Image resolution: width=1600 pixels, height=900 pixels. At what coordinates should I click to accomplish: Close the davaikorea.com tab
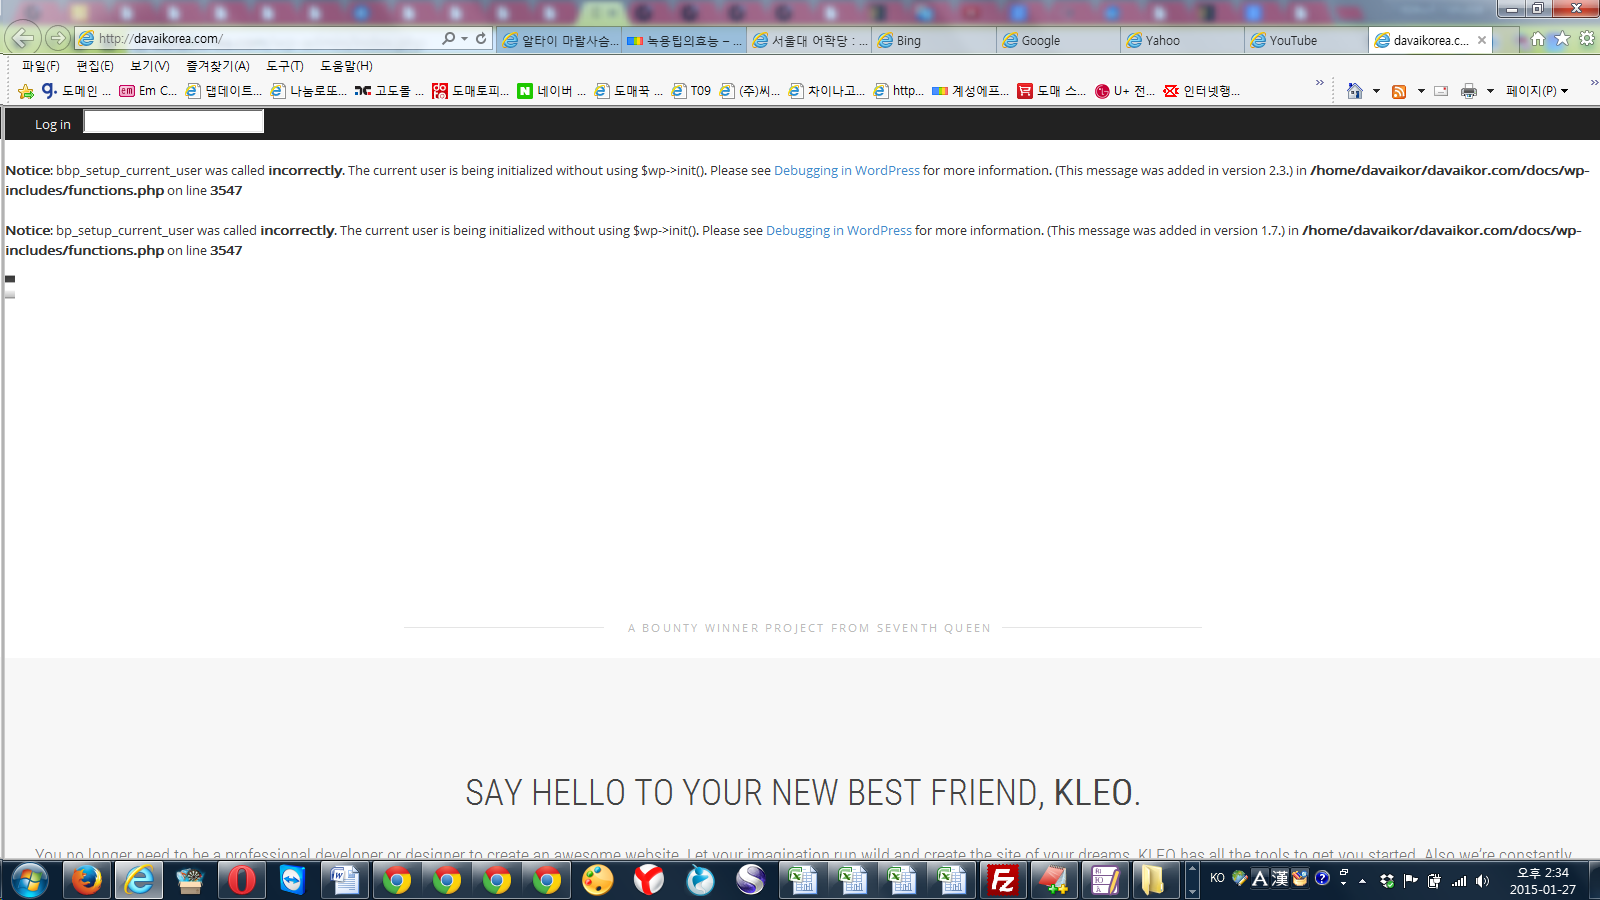[1482, 40]
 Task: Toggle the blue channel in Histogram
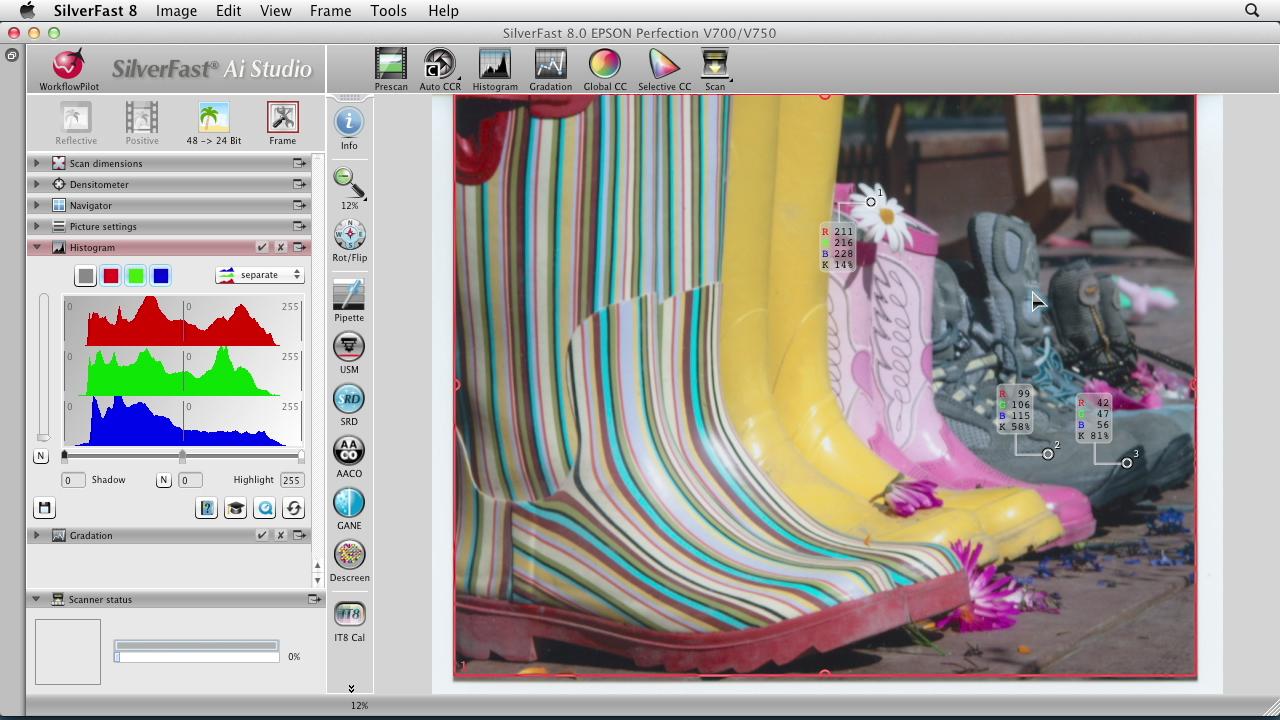161,276
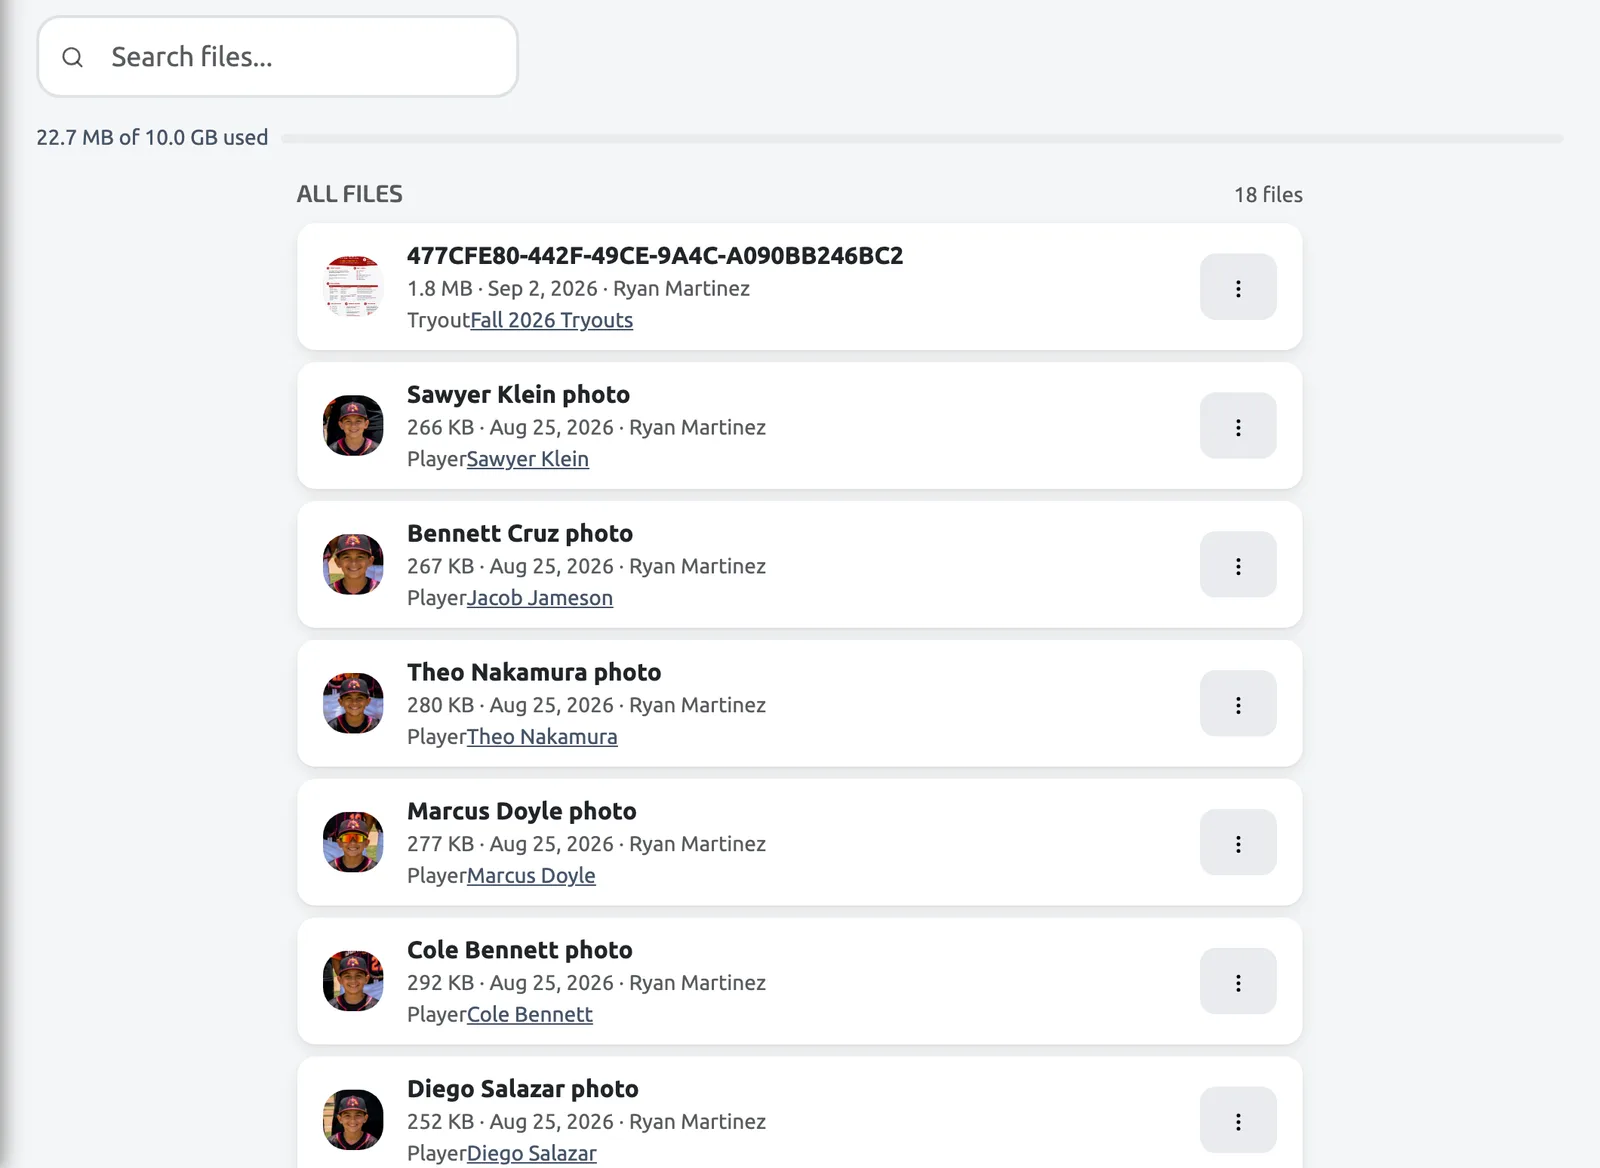Click Marcus Doyle photo thumbnail with sunglasses
This screenshot has width=1600, height=1168.
point(353,843)
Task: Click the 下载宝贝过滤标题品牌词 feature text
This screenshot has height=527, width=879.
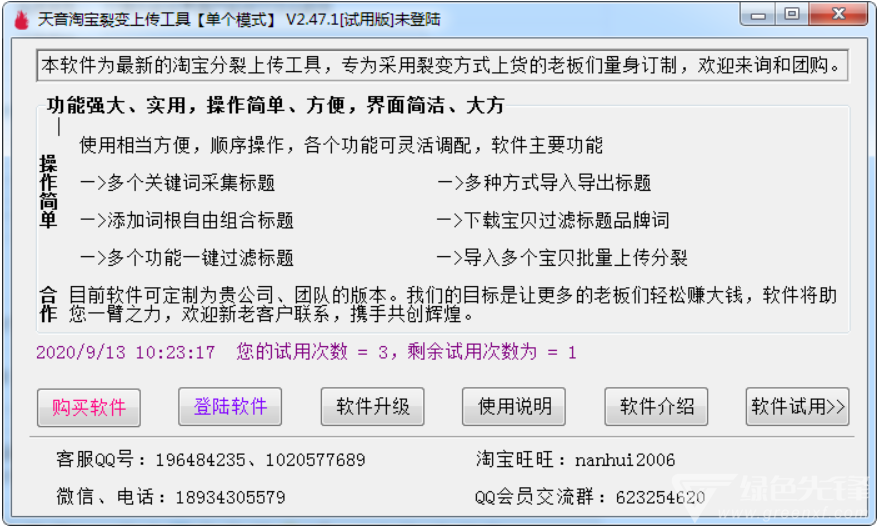Action: point(553,220)
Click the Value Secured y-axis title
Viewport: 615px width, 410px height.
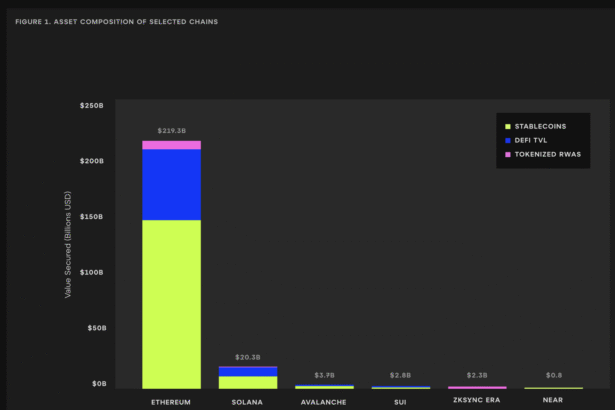69,246
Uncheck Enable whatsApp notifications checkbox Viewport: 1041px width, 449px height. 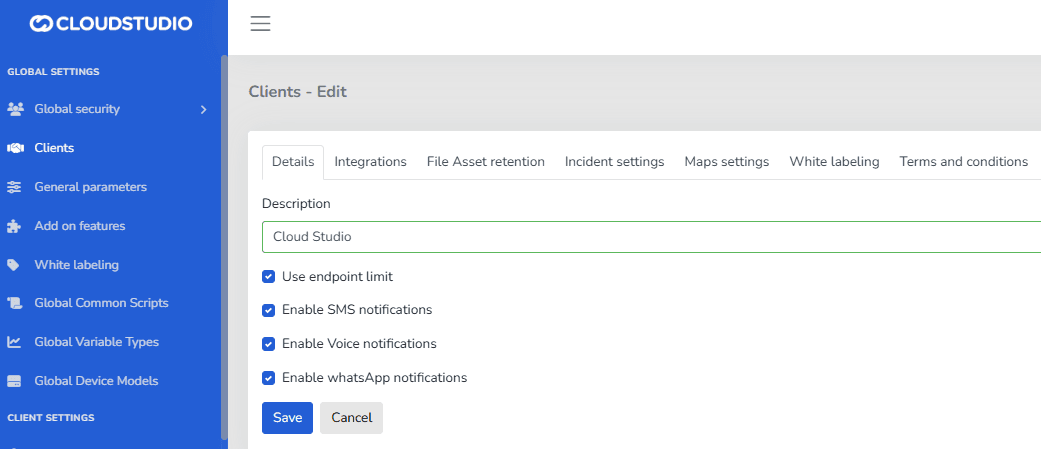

· · · · · · ·

- **Requirement**
Transcribe each line above verbatim, with the pictures left out.

- **Exercise solution**
Image resolution: width=1600 pixels, height=900 pixels. At what coordinates should I click to accomplish: Close the davaikorea.com tab
[1482, 40]
 Task: Toggle the blue channel in Histogram
161,276
Click Marcus Doyle photo thumbnail with sunglasses
This screenshot has width=1600, height=1168.
point(353,843)
Task: Click the 下载宝贝过滤标题品牌词 feature text
This screenshot has height=527, width=879.
Action: point(553,220)
Click the Value Secured y-axis title
Viewport: 615px width, 410px height.
69,246
Uncheck Enable whatsApp notifications checkbox Viewport: 1041px width, 449px height. 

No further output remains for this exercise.